The International Food System
and the Climate Crisis

Barcelona, Spain

The reason that land-use change is often lumped in with agriculture in the statistics on factors responsible for climate change is that much of it occurs through the conversion of forest or grassland to crop production or cattle raising. The FAO estimates that 90 per cent of deforestation is caused by agriculture, nearly all of it in developing countries. Even so, farmers are conserving significant areas of forest.
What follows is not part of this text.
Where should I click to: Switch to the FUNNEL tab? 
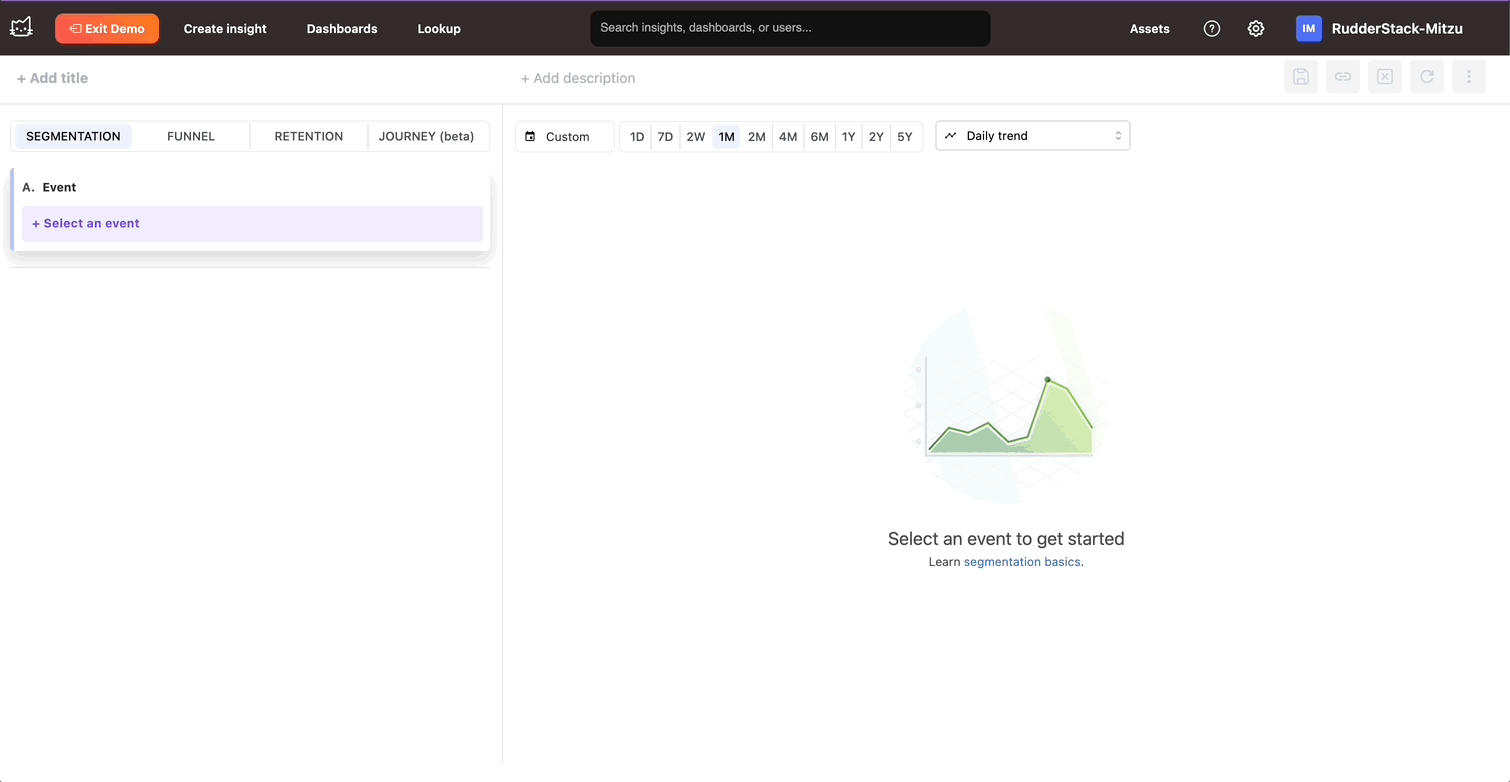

A recent study using detailed satellite imagery, carried out by the World Agroforestry Centre, shows that 46 per cent of the world’s farmland contains at least 10 per cent tree cover. 1 “The area revealed in this study is twice the size of the Amazon and shows that farmers are protecting and planting trees spontaneously”, said Dennis Garrity, the Centre’s director-general.
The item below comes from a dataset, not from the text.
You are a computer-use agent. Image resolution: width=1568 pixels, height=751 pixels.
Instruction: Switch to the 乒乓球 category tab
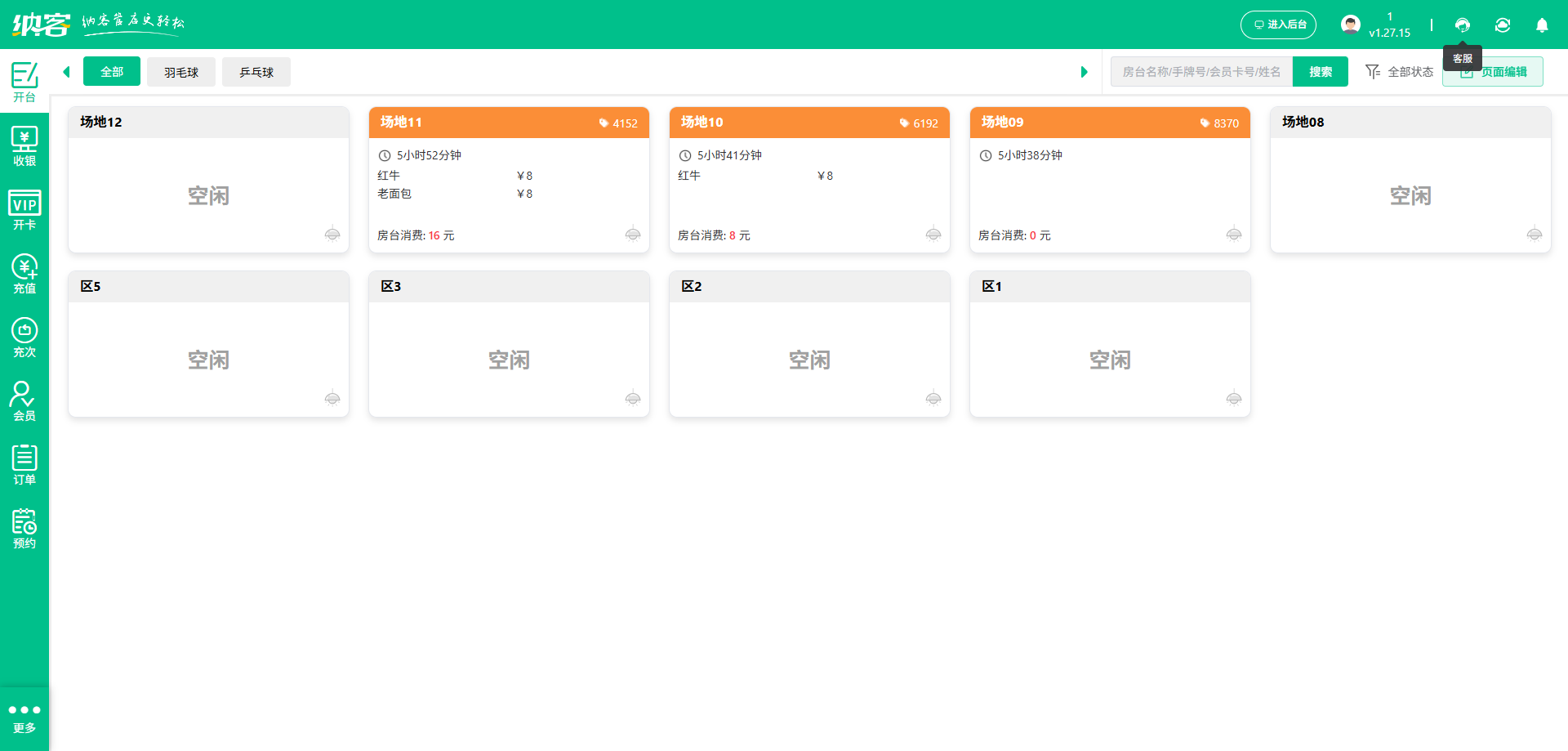(x=256, y=72)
These trees already play an important role in protecting farmers against climate change and could help more, particularly as farmers in the tropics have a staggering 50,000 different tree species to choose from. “When crops and livestock fail, trees often withstand drought conditions and allow people to hold over until the next season”, said Tony Simons, the Centre’s deputy director-general. There are clearly other important reasons, apart from farming, why forests get cut down. Logging, mining, roads, urban sprawl and dams are also major causes of deforestation. So too is small-scale collection of fuel-wood, which is often driven by lack of access on the part of the poor to public sources of energy. In many countries, deforestation is camouflaged as agricultural development by companies who want to acquire land concessions for the timber. Palm oil and rubber companies are notorious for clearing virgin forest to get at the lumber, while not following through on promises to develop the land for agriculture. 2

That said, farmers do cut down forests to get at new farm lands. But we have to ask why they do so. Population pressures are only one part of the story. As the World Rainforest Movement has extensively documented, more often the problem is not a lack of agricultural land, but the concentration of land and/or resources in the hands of an elite, or the expulsion of communities to make way for development projects. 3 Deforestation tends to happen when communities lose control over their resources. Where deforestation occurs, there are usually local communities trying to stop it -- especially communities of indigenous people. And where poor people clear forest for farmland, they were often pushed off of their former lands -- and the odds are that they tried to resist the process, as witnessed by the backlog of court cases and petitions over land conflicts in countries such as Vietnam and China.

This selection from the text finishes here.